BEGIN Document excerpt
Healthy Living

Bloating On A High-Fiber Diet? Here’s What’s Causing It

If you’re anyone who’s anyone, then you’ve probably experienced bloating at some point in your life. It’s uncomfortable, embarrassing and oftentimes painful. Sometimes, it can be caused by too much protein in your diet. Because of this, it makes sense to avoid protein-rich food, which unfortunately means letting go of important fiber as well.

Thankfully, a new research has managed to find a way to keep you on that high-fiber diet, all without increasing your risk of bloating.

Too Much Protein

Published in Clinical and Translational Gastroentology, a study found that people who experience bloating are those that eat more protein than carbohydrates in a high-fiber diet.

Per the research, which was conducted by Johns Hopkins Bloomberg School of Public Health, participants (there were 164) who ate a protein-rich diet are 40 percent more likely to report bloating symptoms than those who ate carbohydrates but otherwise followed the same high-fiber, heart-healthy diet.

Is bloating inevitable in a high-fiber diet?

It depends on what you’ re eating since the research has shown that a protein-rich, high-fiber diet can increase bloating more, suggesting that macronutrients like carbs and proteins can either increase or decrease the effects of bloating.
END Document excerpt
BEGIN Records supplied
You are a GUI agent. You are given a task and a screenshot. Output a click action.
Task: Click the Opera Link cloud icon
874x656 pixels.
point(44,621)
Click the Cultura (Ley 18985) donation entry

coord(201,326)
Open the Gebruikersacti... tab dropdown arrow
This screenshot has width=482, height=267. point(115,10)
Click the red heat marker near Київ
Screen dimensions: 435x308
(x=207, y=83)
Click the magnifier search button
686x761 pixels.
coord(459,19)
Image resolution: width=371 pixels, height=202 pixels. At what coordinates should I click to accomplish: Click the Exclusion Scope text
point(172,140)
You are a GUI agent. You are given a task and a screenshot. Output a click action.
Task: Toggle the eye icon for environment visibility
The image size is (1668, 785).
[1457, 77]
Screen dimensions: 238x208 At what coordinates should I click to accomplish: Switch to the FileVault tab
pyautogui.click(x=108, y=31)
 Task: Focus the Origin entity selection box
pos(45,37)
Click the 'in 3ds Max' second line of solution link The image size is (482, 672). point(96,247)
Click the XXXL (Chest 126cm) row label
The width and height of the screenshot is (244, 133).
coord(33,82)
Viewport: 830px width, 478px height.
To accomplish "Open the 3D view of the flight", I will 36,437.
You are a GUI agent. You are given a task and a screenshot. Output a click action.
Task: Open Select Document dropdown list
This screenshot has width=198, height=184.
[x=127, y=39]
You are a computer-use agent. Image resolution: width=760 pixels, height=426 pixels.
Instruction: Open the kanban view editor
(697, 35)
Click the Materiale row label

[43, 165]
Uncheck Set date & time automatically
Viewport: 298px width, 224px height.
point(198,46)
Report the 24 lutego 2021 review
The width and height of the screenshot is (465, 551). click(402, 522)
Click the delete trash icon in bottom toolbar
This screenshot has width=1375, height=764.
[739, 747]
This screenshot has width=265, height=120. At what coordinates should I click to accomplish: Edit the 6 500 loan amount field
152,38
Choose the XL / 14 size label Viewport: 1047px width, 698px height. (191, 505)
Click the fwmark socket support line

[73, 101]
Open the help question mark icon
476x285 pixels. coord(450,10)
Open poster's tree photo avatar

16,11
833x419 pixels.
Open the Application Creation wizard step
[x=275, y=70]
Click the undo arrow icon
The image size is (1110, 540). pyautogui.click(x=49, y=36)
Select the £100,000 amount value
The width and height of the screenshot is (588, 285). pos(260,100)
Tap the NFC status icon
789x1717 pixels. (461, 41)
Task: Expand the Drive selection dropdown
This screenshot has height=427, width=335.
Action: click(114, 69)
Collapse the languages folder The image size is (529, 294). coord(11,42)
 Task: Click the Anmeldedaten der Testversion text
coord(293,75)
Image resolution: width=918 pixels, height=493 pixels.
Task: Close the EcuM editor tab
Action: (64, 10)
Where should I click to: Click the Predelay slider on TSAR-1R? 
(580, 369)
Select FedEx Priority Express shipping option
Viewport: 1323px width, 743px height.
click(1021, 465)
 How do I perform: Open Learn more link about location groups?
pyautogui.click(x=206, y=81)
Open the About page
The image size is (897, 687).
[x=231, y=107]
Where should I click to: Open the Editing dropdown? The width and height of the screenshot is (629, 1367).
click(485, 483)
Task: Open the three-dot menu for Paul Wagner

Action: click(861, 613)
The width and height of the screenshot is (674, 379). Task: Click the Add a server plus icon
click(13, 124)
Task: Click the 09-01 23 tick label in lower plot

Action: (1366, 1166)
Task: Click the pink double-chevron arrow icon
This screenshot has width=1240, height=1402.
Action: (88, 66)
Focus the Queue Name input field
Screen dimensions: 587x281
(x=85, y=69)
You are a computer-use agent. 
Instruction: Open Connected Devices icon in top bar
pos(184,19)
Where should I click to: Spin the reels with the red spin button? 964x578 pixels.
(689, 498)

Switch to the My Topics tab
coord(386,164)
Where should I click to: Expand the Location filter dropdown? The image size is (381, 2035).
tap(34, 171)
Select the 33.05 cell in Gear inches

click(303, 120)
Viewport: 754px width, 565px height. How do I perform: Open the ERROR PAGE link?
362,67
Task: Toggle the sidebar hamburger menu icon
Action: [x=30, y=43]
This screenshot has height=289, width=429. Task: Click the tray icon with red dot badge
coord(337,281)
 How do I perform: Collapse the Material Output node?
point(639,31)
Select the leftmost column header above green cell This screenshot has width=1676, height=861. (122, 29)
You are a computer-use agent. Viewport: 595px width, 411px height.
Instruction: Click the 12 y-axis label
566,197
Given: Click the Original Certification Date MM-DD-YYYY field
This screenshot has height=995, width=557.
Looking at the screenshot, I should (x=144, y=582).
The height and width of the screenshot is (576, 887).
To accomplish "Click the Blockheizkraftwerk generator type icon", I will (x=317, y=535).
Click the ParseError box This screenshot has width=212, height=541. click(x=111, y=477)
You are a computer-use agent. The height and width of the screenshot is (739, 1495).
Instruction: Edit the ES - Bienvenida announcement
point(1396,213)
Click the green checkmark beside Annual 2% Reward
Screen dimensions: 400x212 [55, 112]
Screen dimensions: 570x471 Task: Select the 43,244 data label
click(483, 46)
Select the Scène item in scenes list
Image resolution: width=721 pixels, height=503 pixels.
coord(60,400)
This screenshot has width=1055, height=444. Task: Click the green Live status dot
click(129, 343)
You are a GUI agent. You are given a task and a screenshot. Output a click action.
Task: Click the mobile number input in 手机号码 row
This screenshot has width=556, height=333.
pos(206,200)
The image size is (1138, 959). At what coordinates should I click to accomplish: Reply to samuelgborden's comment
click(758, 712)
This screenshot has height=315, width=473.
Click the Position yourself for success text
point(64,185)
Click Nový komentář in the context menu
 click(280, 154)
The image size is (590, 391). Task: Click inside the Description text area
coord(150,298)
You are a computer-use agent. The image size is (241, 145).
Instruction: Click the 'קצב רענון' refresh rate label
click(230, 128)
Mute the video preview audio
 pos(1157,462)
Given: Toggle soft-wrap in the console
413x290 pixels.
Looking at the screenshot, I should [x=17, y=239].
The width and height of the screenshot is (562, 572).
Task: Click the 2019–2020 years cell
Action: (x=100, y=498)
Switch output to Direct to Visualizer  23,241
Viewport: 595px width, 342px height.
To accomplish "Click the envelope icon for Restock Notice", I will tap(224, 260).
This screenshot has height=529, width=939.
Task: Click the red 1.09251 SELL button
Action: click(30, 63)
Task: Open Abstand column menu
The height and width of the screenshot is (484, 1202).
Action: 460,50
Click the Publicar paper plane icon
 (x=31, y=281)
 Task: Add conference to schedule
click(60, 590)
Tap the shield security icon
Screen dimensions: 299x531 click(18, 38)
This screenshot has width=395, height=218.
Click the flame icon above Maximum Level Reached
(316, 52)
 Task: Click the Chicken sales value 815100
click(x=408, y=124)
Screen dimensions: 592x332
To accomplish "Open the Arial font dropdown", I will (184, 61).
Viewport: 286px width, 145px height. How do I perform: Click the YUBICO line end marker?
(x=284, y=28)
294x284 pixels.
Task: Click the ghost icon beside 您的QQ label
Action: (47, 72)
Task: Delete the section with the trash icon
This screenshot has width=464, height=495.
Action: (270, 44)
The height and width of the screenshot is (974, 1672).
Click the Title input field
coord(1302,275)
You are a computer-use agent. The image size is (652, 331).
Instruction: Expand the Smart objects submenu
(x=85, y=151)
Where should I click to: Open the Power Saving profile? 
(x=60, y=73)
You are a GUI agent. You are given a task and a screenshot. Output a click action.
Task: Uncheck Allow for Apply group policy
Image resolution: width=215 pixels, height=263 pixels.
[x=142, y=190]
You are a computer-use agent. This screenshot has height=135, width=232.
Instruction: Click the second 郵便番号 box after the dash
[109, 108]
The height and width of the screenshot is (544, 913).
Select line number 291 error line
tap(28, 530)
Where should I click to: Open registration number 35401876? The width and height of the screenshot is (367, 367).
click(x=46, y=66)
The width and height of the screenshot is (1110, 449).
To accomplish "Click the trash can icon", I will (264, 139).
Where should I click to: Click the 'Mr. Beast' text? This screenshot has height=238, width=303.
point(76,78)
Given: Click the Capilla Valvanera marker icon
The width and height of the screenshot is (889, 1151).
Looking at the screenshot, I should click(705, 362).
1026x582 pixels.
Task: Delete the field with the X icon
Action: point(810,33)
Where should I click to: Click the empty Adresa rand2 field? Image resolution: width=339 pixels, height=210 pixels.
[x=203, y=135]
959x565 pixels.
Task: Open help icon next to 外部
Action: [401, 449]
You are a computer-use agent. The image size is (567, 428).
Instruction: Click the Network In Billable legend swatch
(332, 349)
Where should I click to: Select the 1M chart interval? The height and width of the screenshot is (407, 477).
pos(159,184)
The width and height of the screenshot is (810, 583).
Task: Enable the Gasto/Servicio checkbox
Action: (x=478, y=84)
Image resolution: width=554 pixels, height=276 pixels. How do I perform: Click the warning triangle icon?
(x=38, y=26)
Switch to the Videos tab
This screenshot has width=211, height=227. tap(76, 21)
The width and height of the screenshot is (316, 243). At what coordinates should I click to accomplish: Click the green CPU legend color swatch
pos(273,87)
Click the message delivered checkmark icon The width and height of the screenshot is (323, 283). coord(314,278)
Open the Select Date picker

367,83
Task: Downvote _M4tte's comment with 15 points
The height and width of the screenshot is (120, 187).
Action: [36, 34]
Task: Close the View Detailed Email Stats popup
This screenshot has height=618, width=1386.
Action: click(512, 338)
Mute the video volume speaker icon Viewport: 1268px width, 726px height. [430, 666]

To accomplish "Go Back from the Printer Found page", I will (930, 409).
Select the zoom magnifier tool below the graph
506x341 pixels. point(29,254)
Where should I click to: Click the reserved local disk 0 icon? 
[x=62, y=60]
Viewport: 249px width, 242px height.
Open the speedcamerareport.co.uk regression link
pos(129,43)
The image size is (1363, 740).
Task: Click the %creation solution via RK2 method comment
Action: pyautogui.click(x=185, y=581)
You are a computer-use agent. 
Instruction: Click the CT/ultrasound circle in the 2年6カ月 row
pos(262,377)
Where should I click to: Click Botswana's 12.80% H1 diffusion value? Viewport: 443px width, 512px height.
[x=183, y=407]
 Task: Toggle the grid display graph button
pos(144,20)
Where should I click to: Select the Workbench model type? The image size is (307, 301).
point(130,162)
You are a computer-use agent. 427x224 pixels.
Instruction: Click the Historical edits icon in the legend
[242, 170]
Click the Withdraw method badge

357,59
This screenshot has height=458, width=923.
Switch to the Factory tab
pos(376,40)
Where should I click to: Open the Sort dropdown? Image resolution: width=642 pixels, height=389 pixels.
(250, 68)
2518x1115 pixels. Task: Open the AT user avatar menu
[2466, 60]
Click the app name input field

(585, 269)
END Records supplied
| Work order 1 |
Answer the following from the bloating article, one line each:
(a) What three words does the opening paragraph use to describe bloating?
(b) How many participants took part in the research?
(c) Which two macronutrients does the final paragraph name as able to increase or decrease the effects of bloating?
| Work order 2 |
From the bloating article, extract the stretch from "If you’re anyone" through "fiber as well.".

| Exercise solution 1 |
(a) Uncomfortable, embarrassing and painful.
(b) 164.
(c) Carbs and proteins.

| Exercise solution 2 |
If you’re anyone who’s anyone, then you’ve probably experienced bloating at some point in your life. It’s uncomfortable, embarrassing and oftentimes painful. Sometimes, it can be caused by too much protein in your diet. Because of this, it makes sense to avoid protein-rich food, which unfortunately means letting go of important fiber as well.